▶ _Your task_:
Can you gather every line of the listing below that contains the string "icon" and copy those lines out? Case counts, so a line qualifies only if the string matches in capitalization.

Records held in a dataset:

+++

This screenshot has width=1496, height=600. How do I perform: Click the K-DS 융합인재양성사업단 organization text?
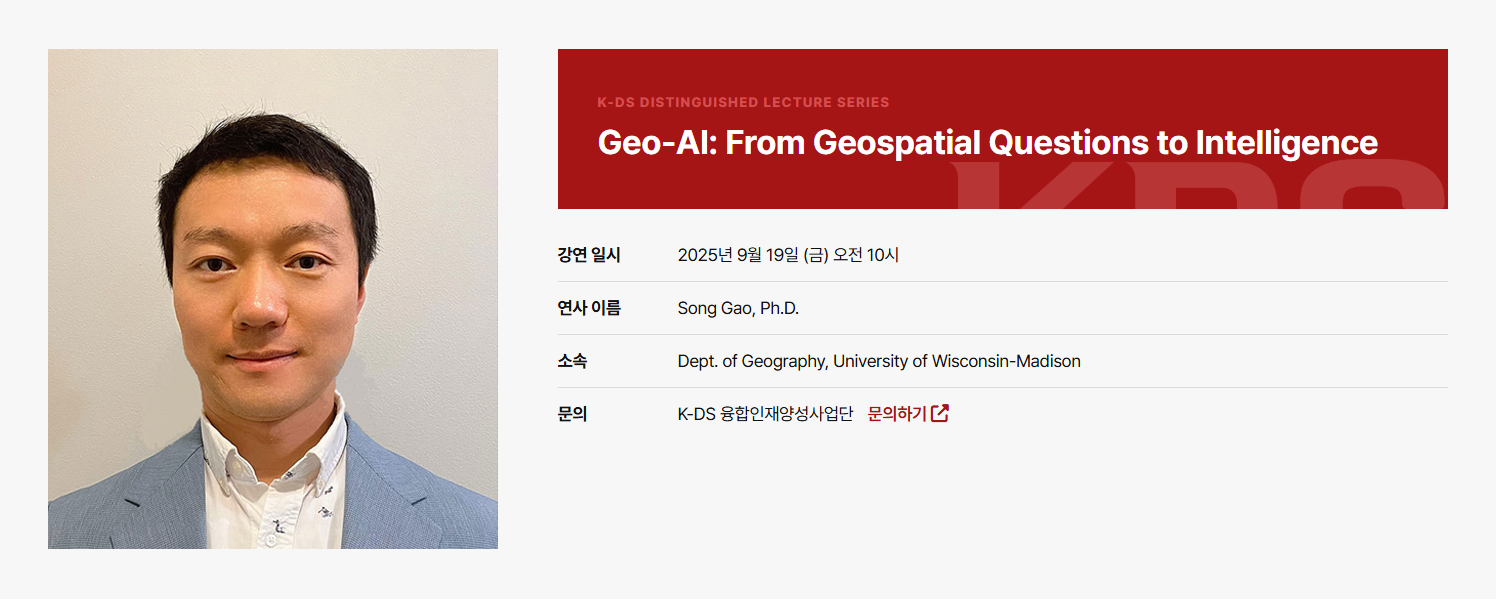click(765, 414)
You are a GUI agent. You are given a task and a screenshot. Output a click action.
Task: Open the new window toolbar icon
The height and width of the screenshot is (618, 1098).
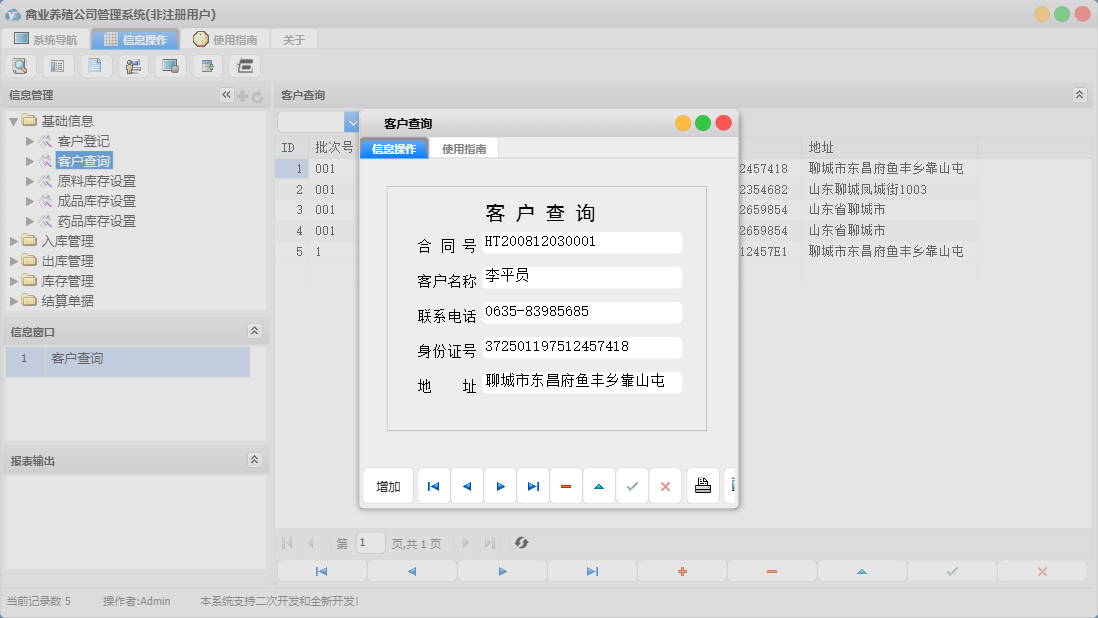(x=207, y=65)
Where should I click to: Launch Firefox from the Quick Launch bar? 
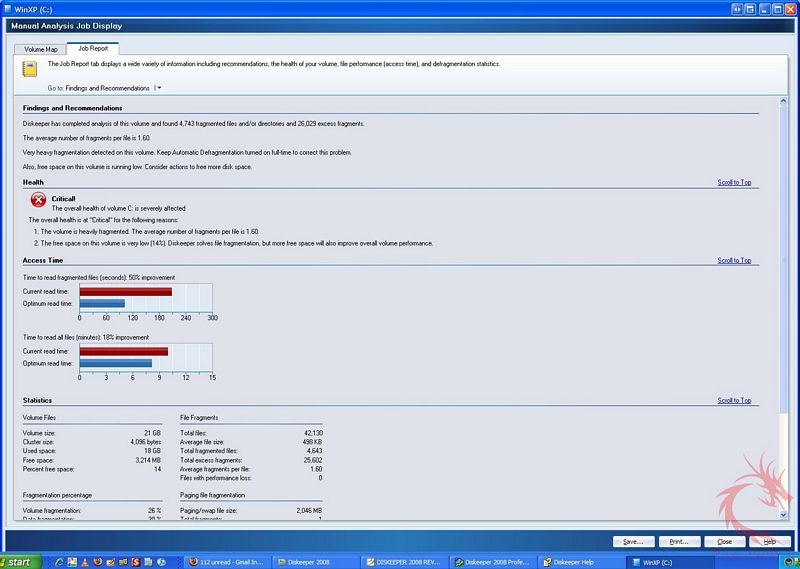[100, 560]
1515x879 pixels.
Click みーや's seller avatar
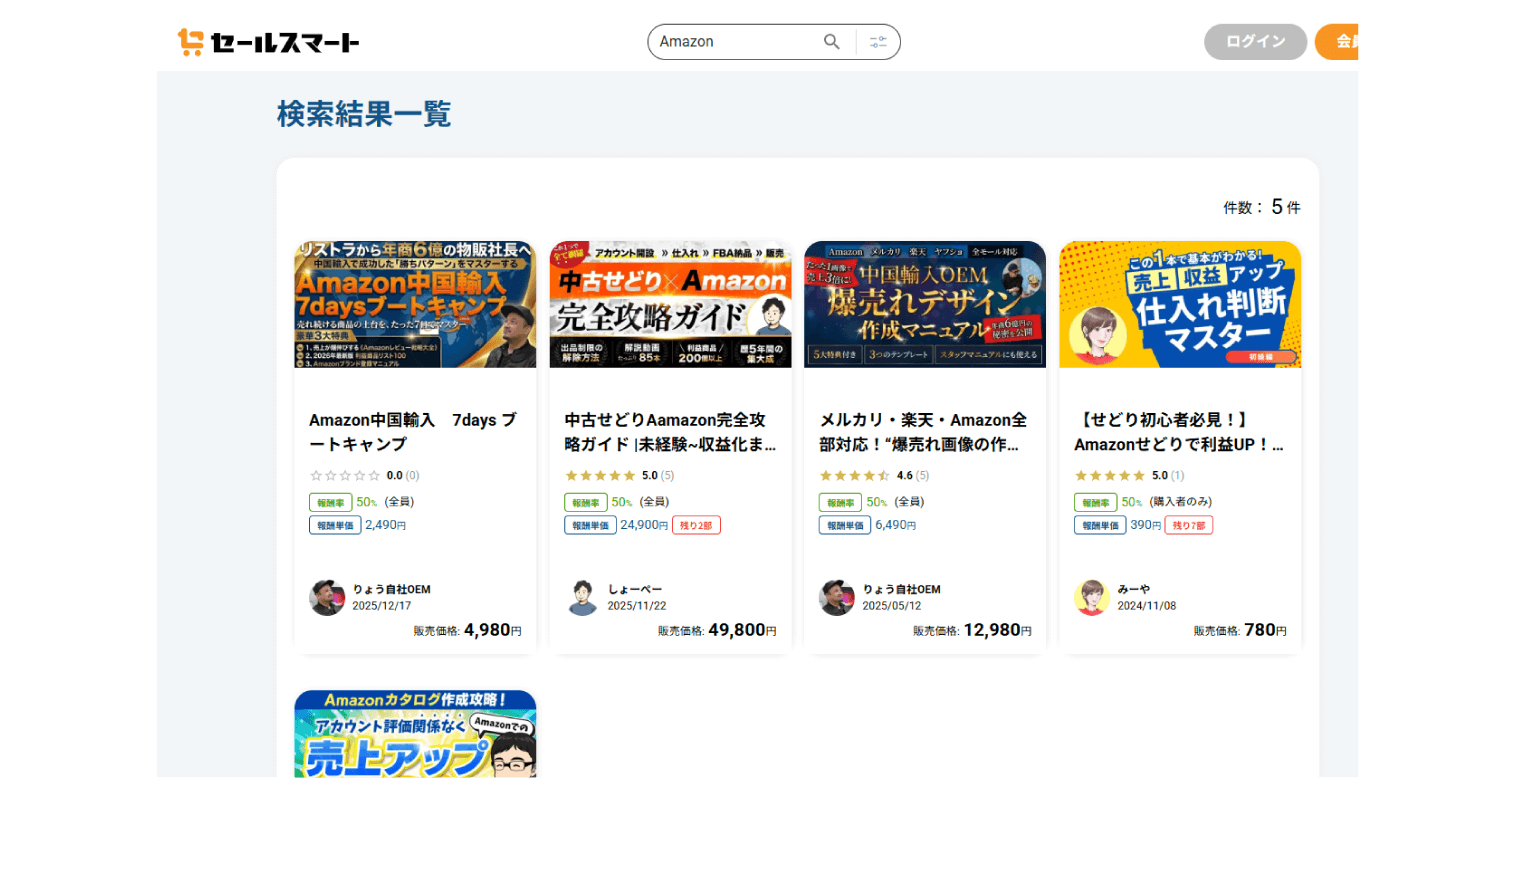(1092, 598)
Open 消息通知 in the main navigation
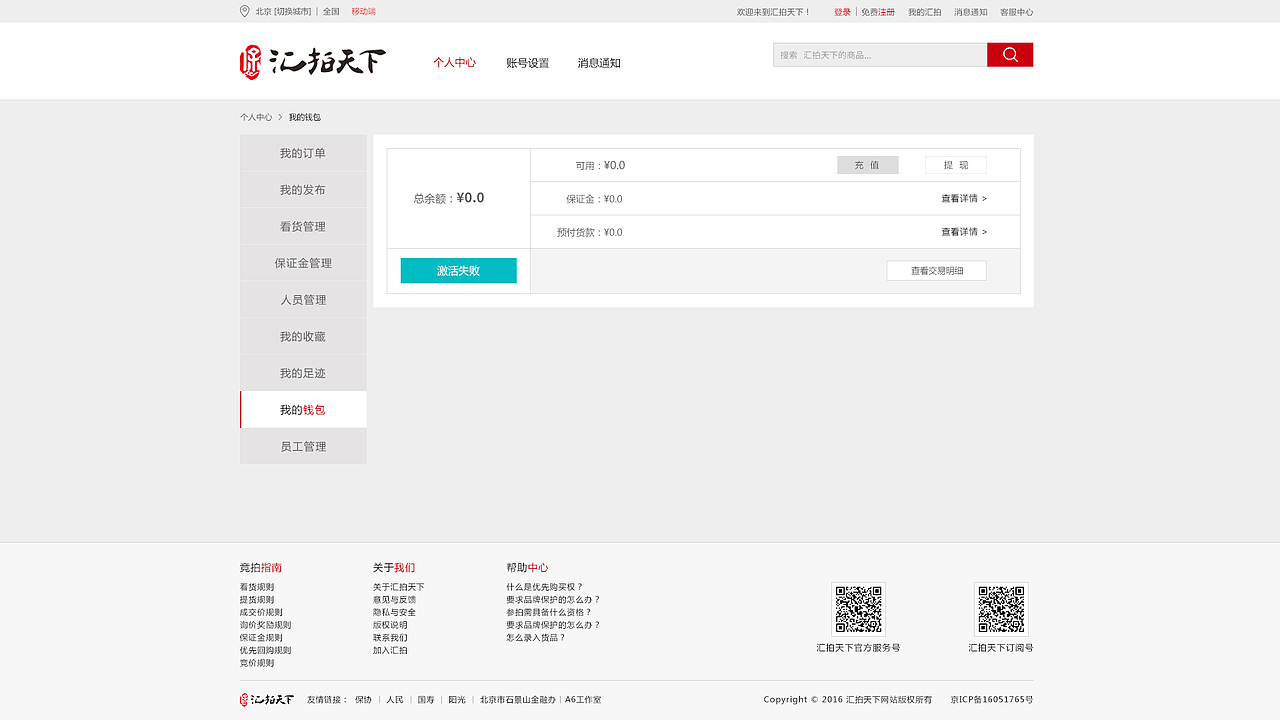The width and height of the screenshot is (1280, 720). click(597, 62)
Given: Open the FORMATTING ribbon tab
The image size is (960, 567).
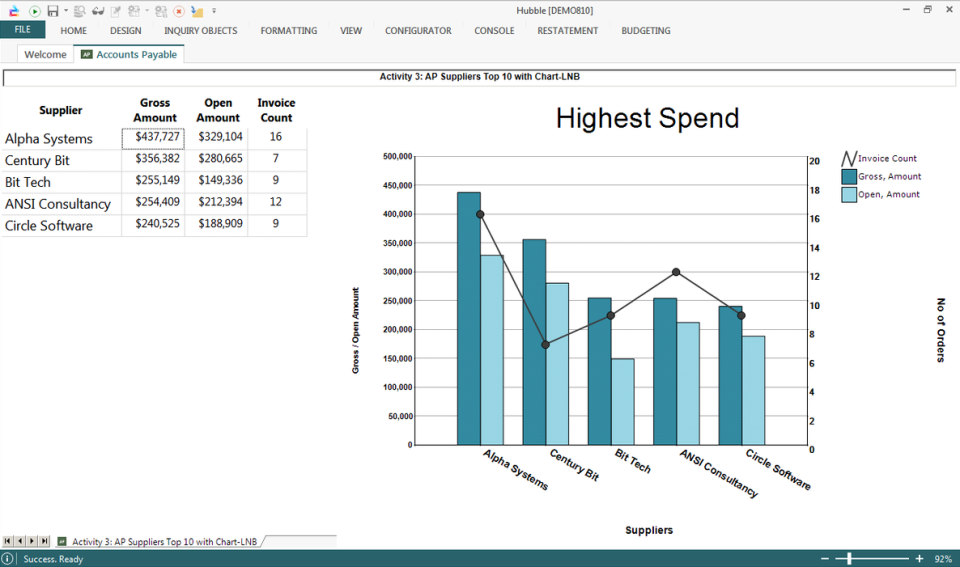Looking at the screenshot, I should point(288,31).
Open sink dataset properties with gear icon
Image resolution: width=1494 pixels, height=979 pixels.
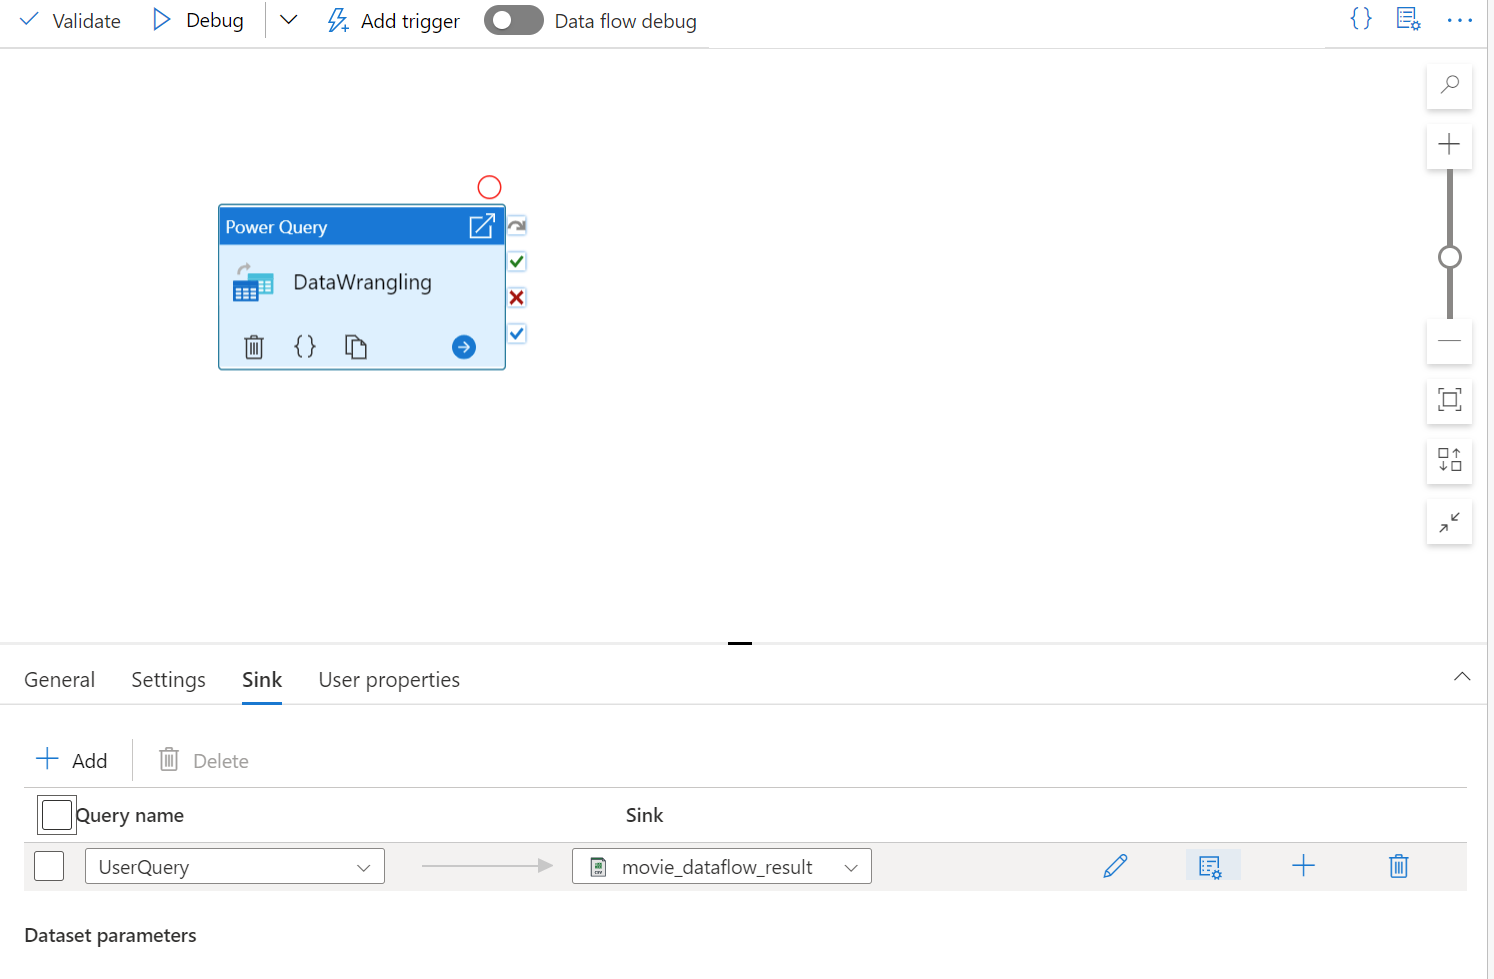coord(1212,866)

+++

▶ _Exercise answer_:
Task: Open the new window toolbar icon
Open sink dataset properties with gear icon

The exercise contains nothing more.